Your post #93 says it all, except I do think she was only 17.
While this girl didn't deserve to die the night she was killed, I have to wonder just what the heck she was thinking about before each of the choices she made. What did the parents think when they permitted her to go? What did they prepare her for? Did they believe she'd be sunning or taking arts and crafts classes and drinking diet cokes? To have spent time and money planning a trip to an island where the drinking age is "legal," did that assuage any second thoughts in their minds? Because it was more of a "tourist brochure"-type destination, unlike crossing into Mexican cerveza & tequila territory, did that somehow make it much easier to send these graduates?
And after all this time, we are only now finding out that Miss Natalee *wasn't even* legal to drink in Aruba! Did the parents feel better knowing that their child was only going to be a few months shy of 18, rather than a few years here in the USA? For Pete's sake, she was still a child by definition, even on an island with looser drinking laws than the US.
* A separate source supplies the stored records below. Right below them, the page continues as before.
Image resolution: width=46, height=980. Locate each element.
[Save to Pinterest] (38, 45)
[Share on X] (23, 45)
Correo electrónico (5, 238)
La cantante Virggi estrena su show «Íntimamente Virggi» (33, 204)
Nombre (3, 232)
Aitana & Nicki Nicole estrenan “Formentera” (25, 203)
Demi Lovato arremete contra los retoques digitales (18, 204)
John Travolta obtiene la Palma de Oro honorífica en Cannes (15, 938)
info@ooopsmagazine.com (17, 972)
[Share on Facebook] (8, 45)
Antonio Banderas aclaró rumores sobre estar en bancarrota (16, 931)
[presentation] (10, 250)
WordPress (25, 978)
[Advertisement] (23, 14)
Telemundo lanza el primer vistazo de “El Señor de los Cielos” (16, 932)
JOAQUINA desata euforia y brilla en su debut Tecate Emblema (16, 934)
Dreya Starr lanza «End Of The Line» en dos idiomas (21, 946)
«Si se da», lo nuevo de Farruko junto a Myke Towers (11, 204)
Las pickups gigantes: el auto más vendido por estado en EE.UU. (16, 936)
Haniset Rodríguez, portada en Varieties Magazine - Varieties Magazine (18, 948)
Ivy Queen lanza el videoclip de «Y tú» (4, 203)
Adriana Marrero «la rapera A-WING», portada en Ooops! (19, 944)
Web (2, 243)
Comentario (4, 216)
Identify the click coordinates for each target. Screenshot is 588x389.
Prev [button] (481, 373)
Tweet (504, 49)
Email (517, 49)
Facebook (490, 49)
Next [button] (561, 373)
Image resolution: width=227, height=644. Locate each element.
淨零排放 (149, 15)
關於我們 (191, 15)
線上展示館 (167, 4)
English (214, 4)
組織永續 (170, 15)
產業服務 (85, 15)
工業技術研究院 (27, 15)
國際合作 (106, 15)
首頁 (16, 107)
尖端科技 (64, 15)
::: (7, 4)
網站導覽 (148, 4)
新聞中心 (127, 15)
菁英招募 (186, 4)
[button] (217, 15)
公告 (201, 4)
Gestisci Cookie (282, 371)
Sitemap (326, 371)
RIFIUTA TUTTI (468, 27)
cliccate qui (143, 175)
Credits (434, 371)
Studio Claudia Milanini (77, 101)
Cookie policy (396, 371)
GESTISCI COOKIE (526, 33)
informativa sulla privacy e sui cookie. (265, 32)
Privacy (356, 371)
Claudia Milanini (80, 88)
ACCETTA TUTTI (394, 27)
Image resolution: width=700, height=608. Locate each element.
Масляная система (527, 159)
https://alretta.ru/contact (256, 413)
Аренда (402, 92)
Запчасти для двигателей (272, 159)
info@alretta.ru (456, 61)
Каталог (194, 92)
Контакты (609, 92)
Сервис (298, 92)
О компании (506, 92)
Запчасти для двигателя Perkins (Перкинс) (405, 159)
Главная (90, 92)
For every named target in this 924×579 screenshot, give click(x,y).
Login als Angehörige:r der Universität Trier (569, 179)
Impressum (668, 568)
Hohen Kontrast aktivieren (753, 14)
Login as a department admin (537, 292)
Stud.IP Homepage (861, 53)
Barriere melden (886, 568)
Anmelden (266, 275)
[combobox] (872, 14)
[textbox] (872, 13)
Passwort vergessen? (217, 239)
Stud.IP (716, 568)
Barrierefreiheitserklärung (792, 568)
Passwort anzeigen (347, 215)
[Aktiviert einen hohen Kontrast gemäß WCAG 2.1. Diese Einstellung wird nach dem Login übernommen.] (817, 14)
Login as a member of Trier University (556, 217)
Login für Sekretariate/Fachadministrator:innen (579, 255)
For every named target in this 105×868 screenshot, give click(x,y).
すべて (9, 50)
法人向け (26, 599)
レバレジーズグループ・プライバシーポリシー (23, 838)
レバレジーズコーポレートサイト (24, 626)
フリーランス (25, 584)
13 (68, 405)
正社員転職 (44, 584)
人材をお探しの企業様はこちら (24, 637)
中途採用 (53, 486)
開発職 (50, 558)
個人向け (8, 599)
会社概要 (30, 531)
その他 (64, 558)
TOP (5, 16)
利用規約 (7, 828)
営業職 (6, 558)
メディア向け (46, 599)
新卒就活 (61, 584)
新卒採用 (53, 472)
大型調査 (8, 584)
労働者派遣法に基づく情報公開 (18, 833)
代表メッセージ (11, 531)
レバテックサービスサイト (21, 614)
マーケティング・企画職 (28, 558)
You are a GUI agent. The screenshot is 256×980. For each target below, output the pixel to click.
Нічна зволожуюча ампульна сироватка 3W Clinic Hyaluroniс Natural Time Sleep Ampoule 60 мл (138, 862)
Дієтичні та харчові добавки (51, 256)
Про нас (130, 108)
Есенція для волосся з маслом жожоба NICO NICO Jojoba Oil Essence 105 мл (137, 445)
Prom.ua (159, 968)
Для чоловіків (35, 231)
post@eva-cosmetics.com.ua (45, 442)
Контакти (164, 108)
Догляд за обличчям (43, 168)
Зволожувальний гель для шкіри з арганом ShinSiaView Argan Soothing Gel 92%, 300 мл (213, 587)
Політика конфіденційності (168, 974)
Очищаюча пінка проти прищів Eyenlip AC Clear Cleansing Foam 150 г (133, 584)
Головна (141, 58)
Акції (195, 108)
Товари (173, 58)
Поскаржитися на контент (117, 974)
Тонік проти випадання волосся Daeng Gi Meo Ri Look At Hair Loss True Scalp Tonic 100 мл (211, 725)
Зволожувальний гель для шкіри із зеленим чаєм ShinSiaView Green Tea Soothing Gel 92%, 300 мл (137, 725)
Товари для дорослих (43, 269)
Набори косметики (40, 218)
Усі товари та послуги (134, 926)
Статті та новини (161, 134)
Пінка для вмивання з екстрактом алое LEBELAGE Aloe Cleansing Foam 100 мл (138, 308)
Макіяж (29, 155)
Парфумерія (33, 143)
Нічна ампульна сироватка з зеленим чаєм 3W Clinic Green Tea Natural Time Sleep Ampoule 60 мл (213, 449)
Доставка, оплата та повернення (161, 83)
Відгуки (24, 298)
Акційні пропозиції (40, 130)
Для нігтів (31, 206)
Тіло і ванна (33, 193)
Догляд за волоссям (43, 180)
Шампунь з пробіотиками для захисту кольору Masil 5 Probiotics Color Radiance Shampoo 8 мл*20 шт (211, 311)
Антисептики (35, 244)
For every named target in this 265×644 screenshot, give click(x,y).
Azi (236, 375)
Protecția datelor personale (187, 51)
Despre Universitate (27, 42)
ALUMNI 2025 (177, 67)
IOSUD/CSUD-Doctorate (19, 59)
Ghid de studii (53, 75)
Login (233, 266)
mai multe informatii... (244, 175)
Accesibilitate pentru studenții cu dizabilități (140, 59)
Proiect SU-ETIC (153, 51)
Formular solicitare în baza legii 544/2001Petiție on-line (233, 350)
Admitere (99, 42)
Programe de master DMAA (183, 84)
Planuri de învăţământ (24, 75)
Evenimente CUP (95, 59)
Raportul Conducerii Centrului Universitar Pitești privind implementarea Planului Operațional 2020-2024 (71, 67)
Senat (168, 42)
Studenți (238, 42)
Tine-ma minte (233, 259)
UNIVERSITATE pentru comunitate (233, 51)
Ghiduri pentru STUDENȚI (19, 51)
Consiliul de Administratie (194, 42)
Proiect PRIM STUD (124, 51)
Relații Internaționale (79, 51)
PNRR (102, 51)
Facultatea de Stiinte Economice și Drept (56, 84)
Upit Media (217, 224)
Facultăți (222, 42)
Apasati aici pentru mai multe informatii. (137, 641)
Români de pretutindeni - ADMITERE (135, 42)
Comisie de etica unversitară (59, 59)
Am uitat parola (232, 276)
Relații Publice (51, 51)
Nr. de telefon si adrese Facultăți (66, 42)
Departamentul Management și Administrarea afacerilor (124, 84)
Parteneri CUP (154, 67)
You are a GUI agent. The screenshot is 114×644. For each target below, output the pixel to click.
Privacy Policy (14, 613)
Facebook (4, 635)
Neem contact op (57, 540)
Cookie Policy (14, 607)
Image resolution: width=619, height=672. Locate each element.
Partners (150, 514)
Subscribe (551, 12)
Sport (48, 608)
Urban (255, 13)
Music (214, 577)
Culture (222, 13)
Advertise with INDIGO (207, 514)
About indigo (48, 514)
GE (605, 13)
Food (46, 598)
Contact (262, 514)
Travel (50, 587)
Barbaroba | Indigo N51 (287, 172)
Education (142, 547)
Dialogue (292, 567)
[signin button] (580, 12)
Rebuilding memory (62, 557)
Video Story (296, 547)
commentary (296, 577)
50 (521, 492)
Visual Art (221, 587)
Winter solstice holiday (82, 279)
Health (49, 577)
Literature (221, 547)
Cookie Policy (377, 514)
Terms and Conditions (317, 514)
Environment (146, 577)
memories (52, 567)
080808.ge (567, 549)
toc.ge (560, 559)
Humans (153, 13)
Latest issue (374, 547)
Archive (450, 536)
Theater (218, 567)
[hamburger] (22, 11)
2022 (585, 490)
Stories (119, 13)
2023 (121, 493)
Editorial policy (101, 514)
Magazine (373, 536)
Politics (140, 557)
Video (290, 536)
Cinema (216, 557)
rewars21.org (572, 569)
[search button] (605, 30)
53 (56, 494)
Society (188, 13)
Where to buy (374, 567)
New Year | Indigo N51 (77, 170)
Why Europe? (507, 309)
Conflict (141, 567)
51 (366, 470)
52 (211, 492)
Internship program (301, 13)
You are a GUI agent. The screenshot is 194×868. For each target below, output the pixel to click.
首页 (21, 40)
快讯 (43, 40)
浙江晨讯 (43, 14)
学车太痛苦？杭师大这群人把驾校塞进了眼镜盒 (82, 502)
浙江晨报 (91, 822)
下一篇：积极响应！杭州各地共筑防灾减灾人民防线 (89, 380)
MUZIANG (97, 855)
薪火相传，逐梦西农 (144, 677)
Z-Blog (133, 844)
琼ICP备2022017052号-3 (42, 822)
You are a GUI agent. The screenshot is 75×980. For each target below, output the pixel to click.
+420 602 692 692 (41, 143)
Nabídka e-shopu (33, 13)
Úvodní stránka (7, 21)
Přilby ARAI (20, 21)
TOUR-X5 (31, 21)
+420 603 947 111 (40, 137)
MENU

I'd also like to learn more about the "chaperones" on this trip. I'm very curious to know where Natalee's was that night. Has anyone here heard anything about them? Did any of the chaperones consume *any* alcohol during the trip? Where were her friends? Were they prepared to be "adult-like" should a situation arise where one of the group was drunk and attempting to make life-changing decisions...especially with a threesome of the opposite sex in a foreign country?
This whole situation makes me sick. Sick-sick-sick. Things like this happen to parents who would rather be "friends" with their children/pretend adults rather than parent them as the Lord intended.
I am so, so sorry for this family and their loss and their grief. I am sorry for the decisions which led up to this; theirs, the chaperones' and all of her fellow graduates'. A week of playing adult, on an island which made it easier for these parents to give their blessings sure doesn't look quite as fun anymore, now does it? What kind of scrapbook does one buy to preserve memories like these?